La Belle Dame sans Merci: A Ballad by John Keats : The Poetry Foundation [poem] : Find Poems and Poets. Discover Poetry.

Every November, two lines from Keats find their way into my consciousness: “The sedge has withered from the lake/And no birds sing.”

Like “The Eve of St. Agnes,” Keats’ “La Belle Dame Sans Merci” (“The Beautiful Lady without Pity”) is probably easy to mock in our time. On one level, it’s surely a silly soap opera that leans on overly familiar medieval tropes and plot, and some of the variations in meter sound simply awkward.

However, I give Keats credit for replacing the vision of the lady with images of pale warriors; I find genuine mystery there, mostly concerning the blurred boundary between the sleeping or visionary world and the waking one. I hear a larger question: “Where am I, and how did I get here? How many of my choices had anything to do with rational, conscious decision-making?”

As for music or meter, I hope someone else hears and loves as I do the shift from traditional ballad meter (alternating iambic tetrameter and iambic trimeter lines, plus a rhyme scheme of abxb).

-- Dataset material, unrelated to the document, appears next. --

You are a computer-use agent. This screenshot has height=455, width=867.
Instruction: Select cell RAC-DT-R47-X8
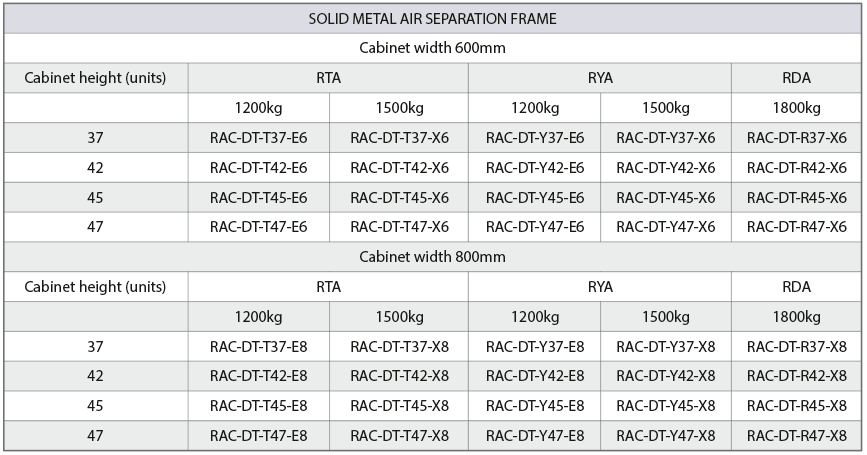pos(797,436)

Most of Keats' stanzas here have final lines with two stresses rather than the traditional three. And when we do get three, they arrive as a trio of beats on a bass drum—consecutive hard stresses in “cold hill’s side” and even more so in “no birds sing.”

I’m tempted to say the whole poem is embodied in those final three words and the stresses upon them. Wherever he is, and we are, it’s hard, it’s cold, it’s bare. So is November; so are some—or many—of the loveliest humans. And so is the visionary world when it vanishes and returns to cold consciousness, awake and rational, but dazed, chilled, and alone.

Now hie thee thither into yon pearly weekend, and may'st thou never again feel mid-November in thy bones without hearing, "The sedge has withered from the lake/And no birds sing."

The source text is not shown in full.